Kenny nodded. “In high school, I was. I wasn’t the best in college.” He picked dead mosquitoes off his palm with a black fingernail. Then scraped a body off his elbow.
I said, “So why’d you quit?”
“The coaches,” he said. “They weren’t good people.”
“No?”
Kenny blew dead mosquitoes off his fingertips. “No, and I didn’t want to be around that negativity anymore.”
I waited for him to explain more, but he didn’t. We walked and waved our arms, trying to keep the bugs from landing on us. At the end of the hotel road, we turned toward the falls, and within fifty feet, the mosquitoes were gone.
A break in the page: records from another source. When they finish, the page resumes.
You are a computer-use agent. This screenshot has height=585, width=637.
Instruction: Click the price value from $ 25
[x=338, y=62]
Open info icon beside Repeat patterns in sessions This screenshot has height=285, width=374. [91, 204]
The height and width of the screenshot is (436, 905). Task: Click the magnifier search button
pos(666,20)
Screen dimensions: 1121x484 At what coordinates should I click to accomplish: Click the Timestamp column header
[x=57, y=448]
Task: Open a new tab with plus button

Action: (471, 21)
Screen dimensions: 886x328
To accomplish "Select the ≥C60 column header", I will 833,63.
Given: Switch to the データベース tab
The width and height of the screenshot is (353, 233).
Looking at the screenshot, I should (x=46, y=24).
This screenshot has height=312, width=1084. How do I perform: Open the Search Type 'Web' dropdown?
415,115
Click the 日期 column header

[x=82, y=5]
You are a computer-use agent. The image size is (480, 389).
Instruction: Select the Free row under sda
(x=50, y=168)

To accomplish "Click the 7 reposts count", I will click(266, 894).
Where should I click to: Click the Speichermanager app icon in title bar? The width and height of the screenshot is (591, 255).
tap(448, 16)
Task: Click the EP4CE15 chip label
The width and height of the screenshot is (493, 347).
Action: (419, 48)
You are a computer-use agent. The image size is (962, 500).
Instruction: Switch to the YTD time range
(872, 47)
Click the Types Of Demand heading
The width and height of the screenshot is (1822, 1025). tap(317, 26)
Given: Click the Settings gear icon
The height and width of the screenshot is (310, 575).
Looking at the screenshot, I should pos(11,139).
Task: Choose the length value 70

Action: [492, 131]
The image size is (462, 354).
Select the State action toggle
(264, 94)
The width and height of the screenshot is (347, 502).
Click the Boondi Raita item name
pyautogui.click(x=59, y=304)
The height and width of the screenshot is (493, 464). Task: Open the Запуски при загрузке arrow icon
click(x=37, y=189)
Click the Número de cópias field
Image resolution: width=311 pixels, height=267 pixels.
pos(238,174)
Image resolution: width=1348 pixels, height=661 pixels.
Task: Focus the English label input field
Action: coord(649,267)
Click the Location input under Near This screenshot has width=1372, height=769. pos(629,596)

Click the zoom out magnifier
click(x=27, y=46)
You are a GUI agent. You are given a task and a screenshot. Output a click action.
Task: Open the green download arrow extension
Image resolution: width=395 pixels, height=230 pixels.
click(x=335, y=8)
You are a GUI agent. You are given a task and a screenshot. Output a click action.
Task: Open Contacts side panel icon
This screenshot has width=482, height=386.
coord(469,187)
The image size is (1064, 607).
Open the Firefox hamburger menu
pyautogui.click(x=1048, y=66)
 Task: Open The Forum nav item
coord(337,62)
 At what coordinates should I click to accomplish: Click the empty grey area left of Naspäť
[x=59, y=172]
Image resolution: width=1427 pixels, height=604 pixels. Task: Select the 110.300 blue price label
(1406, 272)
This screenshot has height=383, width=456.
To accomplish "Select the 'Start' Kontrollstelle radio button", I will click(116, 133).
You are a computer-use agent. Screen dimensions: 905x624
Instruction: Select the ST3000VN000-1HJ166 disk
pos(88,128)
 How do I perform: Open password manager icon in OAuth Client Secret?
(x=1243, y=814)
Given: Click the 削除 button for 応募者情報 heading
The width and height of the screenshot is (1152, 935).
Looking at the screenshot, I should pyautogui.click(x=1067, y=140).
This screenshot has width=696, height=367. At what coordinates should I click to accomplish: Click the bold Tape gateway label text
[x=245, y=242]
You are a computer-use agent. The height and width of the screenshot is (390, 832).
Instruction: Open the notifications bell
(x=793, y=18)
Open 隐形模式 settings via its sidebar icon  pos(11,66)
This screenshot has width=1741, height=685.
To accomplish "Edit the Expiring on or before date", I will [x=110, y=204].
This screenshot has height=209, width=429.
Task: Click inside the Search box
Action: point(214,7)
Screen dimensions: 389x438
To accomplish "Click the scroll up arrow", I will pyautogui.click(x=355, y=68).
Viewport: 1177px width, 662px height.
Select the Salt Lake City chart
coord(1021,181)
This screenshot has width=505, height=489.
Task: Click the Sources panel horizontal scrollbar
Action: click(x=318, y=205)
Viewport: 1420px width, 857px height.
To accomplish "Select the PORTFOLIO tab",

I said, “I hate that patch there. The swarm.”
“Yeah, it’s weird how they sit right there and stay. The second you walk past it, they’re gone.”
Both of us picked bug remains off our necks and arms.
Kenny said, “Did you ever have a girlfriend, Tenaya?”
“Yes.”
“Was it serious?”
I said, “I had a wife.”
Kenny stopped and looked at me. “Wait, what? A wife? How old are you?”
“Twenty.”
“Twenty? Did you get married at fifteen?”
“No,” I said, and kept walking, “I got married at twenty.”
I realized that I hadn’t thought about Lucy that day. I’d woken up, washed my face in the stream, boiled oatmeal, stolen coffee from the Ahwahnee, read part of a book, and never thought of Lucy.
Kenny said, “What happened?”
I didn’t know how to explain. The story was too complicated. I said, “She died.”
“What?” Kenny said. “She died?”
“Yes,” I said. “She died last fall, right after we got married.”